> **Information shown**

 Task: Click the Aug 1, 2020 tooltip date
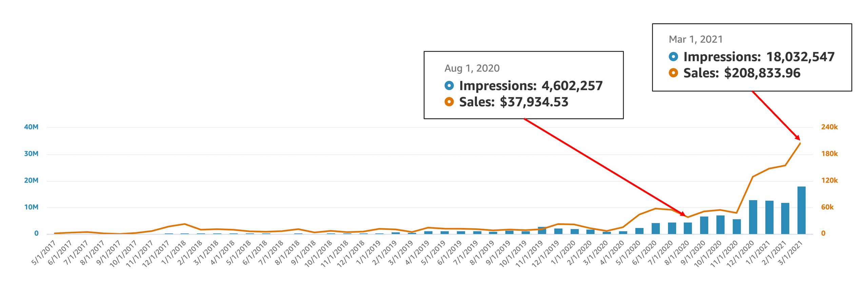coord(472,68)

---

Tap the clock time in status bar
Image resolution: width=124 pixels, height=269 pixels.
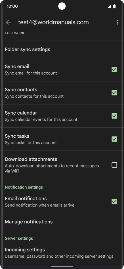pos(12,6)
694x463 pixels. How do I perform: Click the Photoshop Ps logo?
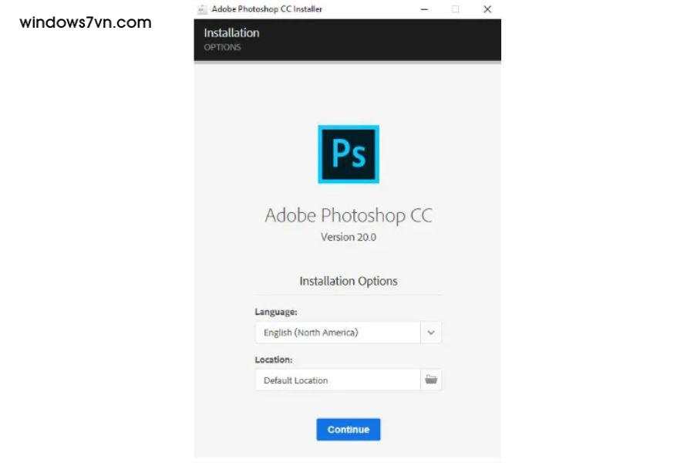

> **Short task**
Restate the lines from the line with "Tap the clock time in status bar" to the line with "694x463 pixels. How", changing "status bar" to "notification bar" and keeping everything else the same. Leave the pictures out.

> **Task result**
Tap the clock time in notification bar
Image resolution: width=124 pixels, height=269 pixels.
pos(12,6)
694x463 pixels. How do I perform: Click the Photoshop Ps logo?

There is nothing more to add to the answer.